Panama : la société minière canadienne First Qauntum entame 4.000 procédures de licenciement

La compagnie minière panaméenne filiale de la société canadienne First Quantum Minerals, a annoncé le licenciement de plus de 4.000 salariés, après une décision de justice lui interdisant d’exploiter la plus grande mine de cuivre à ciel ouvert d’Amérique centrale.
L’entreprise « a été contrainte de demander » au ministère du Travail « l’autorisation de mettre fin aux contrats de plus de 4.000 employés pour des raisons économiques justifiées », indique-t-elle dans un communiqué.
L’entreprise, qui avait déjà annoncé il y a une semaine entendre suspendre les 7.000 contrats de travail a précisé que certains emplois seront maintenus afin de garantir « la sécurité des installations et d’éviter des pertes ou des dommages environnementaux au sein de la zone minière ».
En plus de ses 7.000 emplois directs, l’exploitation de la mine génèrerait quelque 33.000 emplois indirects.
L’approbation en octobre par le Parlement panaméen du renouvellement pour 40 ans (20 ans renouvelables) du contrat de concession de cette gigantesque exploitation avait donné lieu à d’importantes manifestations et de barrages routiers en raison notamment de préoccupations environnementales.
Mais la Cour suprême a finalement déclaré « anticonstitutionnelle » la loi régissant ce contrat.
Le président panaméen Laurentino Cortizo, critiqué pour son « inaction » face aux blocages, a dans la foulée promis un processus de fermeture « ordonnée et sûre » de la mine.
Située à 240 km de la capitale, cette mine à ciel ouvert produit depuis 2019 quelque 300.000 tonnes de concentré de cuivre par an, représentant 75% des exportations du Panama et 5% de son PIB.
Selon First Quantum Minerals (FQM), le nouveau contrat prévoyait des contributions annuelles à l’Etat d’au moins 375 millions de dollars, dix fois plus que le précédent accord datant de 1997.
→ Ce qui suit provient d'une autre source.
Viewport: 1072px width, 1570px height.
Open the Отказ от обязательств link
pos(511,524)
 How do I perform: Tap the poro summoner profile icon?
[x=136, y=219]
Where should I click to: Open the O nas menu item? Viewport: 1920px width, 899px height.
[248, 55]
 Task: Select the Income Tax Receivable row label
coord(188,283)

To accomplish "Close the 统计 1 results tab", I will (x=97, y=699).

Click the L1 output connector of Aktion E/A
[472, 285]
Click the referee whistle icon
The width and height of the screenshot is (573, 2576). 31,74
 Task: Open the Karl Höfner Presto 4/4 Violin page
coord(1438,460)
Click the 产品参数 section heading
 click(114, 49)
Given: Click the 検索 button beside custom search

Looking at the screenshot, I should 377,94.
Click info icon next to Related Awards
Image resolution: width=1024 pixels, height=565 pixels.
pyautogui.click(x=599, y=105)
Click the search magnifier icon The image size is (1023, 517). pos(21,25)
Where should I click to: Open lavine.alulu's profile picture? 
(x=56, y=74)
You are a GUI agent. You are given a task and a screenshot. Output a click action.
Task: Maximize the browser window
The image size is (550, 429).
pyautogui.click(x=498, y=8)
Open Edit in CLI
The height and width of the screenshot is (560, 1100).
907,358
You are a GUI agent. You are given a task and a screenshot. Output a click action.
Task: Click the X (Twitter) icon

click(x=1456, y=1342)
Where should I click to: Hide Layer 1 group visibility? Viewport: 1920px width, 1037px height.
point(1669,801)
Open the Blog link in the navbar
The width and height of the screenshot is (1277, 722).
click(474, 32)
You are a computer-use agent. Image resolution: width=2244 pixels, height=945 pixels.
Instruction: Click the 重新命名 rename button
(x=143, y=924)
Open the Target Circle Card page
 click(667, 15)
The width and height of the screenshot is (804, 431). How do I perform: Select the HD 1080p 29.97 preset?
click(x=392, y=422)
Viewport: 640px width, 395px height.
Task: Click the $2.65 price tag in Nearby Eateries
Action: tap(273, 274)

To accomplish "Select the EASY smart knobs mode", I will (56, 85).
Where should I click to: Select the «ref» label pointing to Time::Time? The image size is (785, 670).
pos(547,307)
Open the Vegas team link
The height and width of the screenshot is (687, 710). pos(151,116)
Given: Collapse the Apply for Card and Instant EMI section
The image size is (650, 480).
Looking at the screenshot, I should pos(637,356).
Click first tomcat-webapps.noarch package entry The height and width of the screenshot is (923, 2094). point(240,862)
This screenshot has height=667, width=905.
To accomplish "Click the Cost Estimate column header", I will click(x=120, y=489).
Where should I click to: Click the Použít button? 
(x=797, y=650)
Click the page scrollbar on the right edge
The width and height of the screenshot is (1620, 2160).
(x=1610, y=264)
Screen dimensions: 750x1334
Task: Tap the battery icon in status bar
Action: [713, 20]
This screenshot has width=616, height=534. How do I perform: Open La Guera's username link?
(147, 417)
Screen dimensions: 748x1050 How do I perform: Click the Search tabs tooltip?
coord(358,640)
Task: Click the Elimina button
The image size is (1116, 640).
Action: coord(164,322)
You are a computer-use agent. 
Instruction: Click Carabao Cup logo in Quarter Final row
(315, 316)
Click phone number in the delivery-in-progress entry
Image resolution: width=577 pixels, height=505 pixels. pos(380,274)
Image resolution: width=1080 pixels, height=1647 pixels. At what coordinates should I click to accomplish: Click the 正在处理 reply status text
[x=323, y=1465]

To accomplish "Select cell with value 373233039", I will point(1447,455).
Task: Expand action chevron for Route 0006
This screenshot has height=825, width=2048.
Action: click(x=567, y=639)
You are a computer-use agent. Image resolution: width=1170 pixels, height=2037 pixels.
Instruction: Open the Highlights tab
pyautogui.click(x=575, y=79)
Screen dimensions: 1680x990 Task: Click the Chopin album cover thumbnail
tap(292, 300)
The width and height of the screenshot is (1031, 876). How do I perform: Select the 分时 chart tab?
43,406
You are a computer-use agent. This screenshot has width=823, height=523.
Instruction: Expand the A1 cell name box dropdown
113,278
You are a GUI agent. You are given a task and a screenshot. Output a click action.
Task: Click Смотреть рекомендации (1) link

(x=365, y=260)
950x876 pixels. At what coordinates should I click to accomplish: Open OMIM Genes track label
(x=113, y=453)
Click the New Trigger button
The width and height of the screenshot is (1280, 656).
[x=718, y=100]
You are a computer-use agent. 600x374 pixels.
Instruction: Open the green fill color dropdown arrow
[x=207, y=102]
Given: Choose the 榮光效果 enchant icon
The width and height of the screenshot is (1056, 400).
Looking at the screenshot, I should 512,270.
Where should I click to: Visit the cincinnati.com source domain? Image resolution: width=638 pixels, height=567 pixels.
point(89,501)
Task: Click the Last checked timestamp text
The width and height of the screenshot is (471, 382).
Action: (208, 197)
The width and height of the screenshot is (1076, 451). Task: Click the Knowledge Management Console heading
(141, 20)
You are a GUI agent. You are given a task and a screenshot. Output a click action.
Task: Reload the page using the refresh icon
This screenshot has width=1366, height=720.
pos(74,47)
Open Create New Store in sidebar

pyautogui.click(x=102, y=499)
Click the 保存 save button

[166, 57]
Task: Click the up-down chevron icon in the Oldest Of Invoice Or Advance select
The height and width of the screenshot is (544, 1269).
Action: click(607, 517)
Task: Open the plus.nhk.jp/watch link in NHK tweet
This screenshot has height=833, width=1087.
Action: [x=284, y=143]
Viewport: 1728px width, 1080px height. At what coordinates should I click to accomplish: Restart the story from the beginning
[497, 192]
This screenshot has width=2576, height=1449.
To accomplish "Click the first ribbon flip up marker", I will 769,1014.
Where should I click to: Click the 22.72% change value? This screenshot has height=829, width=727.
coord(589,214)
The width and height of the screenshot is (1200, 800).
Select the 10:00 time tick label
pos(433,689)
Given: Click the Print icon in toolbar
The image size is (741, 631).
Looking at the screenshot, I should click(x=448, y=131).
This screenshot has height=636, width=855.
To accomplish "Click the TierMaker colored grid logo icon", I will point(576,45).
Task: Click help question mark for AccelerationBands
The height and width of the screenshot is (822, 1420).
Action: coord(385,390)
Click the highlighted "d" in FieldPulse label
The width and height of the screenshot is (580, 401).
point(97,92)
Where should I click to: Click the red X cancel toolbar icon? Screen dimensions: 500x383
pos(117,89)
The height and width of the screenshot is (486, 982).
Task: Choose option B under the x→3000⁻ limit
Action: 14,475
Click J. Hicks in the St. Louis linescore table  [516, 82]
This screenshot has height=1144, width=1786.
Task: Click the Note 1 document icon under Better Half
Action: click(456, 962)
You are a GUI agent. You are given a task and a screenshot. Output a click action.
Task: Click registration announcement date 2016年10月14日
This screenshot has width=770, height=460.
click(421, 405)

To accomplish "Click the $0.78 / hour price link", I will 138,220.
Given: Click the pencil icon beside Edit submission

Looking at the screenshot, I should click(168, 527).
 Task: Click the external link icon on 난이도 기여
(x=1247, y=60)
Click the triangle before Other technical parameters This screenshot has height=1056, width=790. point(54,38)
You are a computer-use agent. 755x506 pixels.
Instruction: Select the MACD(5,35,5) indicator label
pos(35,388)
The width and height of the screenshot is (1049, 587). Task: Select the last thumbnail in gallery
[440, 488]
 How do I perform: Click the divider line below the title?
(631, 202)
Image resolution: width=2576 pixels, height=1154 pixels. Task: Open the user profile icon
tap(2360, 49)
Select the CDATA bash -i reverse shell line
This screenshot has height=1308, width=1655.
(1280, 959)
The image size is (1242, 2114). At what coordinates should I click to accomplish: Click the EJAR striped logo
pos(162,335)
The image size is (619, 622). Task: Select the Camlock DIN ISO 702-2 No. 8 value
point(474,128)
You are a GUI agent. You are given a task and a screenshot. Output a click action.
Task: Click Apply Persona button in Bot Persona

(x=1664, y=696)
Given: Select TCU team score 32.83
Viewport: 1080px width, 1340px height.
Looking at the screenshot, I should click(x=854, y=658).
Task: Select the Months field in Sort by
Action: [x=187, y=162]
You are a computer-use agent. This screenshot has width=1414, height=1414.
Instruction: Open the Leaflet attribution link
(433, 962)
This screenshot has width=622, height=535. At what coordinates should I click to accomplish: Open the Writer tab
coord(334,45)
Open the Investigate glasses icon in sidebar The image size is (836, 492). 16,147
FQM a entamé une procédure « devant la Cour internationale d’arbitrage pour protéger ses droits dans le cadre de l’accord de concession de 2023 que le gouvernement panaméen a signé ».
La Cour internationale d’arbitrage est un organe autonome de la Chambre de commerce internationale, dont le siège est à Paris.
Si le pays d’Amérique centrale perd l’arbitrage, il pourrait devoir payer plusieurs millions de dollars d’indemnités.